If anyone really cares whether or not Bill Clinton gets to speak at the Democratic convention, they seriously need to get a life. Bill's a big boy. He gets millions from big corporations and his ultra-rich buddies to speak at functions every year, while we in the middle and lower classes are getting more desperate every year. Bill’s feelings are hurt, yes; but Joan, he's not your son or your father. You don't need to protect him. You’re a pundit, not Bill Clinton’s nanny.
It's really long past time for America - including the American media, and that means you, Joan! - to drop these phony "issues" and start addressing issues that matter.
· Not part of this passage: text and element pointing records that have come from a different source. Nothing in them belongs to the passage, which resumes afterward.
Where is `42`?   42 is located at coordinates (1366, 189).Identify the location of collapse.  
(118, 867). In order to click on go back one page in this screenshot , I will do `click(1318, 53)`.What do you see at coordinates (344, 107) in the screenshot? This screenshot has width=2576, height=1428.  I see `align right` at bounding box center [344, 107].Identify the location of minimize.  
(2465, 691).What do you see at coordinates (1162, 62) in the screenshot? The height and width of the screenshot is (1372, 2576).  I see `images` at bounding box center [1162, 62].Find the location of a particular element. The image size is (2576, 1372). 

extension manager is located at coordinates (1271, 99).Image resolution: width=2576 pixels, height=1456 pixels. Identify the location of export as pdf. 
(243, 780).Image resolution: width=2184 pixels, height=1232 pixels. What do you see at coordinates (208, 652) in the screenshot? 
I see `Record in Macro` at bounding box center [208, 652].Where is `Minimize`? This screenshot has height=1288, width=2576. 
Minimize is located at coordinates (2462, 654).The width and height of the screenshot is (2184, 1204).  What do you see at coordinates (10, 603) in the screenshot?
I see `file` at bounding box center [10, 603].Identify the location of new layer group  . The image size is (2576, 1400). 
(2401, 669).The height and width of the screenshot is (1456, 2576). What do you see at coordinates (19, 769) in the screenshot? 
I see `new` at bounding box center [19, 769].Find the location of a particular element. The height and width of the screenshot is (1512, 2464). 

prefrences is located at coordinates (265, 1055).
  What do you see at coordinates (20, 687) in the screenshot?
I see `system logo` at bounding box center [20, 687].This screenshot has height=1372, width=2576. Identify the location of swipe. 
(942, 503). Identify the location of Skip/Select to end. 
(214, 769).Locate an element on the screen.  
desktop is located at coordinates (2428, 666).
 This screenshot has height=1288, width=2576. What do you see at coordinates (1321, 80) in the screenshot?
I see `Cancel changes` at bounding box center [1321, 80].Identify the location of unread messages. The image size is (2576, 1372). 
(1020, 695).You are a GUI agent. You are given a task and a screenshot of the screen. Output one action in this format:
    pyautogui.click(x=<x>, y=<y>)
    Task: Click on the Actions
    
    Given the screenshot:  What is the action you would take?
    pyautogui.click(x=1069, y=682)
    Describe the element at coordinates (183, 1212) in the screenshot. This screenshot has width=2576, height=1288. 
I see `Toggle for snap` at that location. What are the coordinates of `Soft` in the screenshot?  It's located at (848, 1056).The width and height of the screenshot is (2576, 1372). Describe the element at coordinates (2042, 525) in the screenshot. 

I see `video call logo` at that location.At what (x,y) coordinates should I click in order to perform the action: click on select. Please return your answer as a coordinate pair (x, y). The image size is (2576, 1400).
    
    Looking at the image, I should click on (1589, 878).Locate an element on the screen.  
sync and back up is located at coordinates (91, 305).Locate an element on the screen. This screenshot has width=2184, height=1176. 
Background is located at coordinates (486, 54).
Issues such as catastrophic climate change, the conversion of the American economy and transportation network to a post-oil world, and how we're going to deal with the increasingly nationalistic and dangerous Chinese government in the coming century.
Come on, Joan. Cut the crap.
I knew you were being coy! Plus Hillary came in second. Your anger had nothing to do with her role at the convention. She'd have had it even if she hadn't run in the first place.
Salon's editor doubles as a gossip columnist.
Save that of my immediate family and friends
Who are all various human beings of color
I think if you engaged with them in a chat over politics
And current affairs
And the central topic came 'round to Bill Clinton
Not one disparaging would would they with malice utter.
The primary was neck and neck, in case you didn't notice. Obama only got ahead by about 100 pledged delegates because of caucuses which are NOT democratic. Neither candidate had enough pledged delegates to win.
So let's stick to facts, Tangy, @ Thursday, August 7, 2008 09:18 PM.
Ah Dalivus, the old AKA coy ploy.
Yes, I know it well.
So remind me again just how much the Clintons have actually accomplished for black people—be specific. Not counting feel–good speeches or visits to conventions. And for native Americans, again not counting visits. Actually accomplishments. Ground rule: just allowing the Civil Rights Act to work as designed doesn't count, though it feels like it should when one looks at the present administration, which actively throws up blocks whenever and wherever they can. What did the Clintons actualize that was new?
this was truly a depressive letter and i feel very much with you - but even if the 'political picture' looks so grimm - please don't take Salon that serious - Try to use it, like the most
of these writers here as some kind of fruitcaketherapy - watch a lot of Jon Stewart and then come back and you will find out it is actually funny absurd and totally hillarious!
I'm supporting Tina Turner to be Obama's VP.
Joan, I always enjoy your articles. As an African American woman and a Hillary supporter, I too wish the Obama camp hadn't brought race into the campaign. I think his surrogates felt they needed to do it to get the assumed large black votes away from Hillary. If I thought the Clintons were racists, I obviously as a African American would not have supported Hillary. Bill and Hillary have a long history of championing the causes of civil rights. To unfairly label them racist is despicable. I'm glad that Bill Clinton will get to speak at the Convention. Hopefully, this is another step toward healing the primary wounds and putting these racist allegations of Bill Clinton behind us.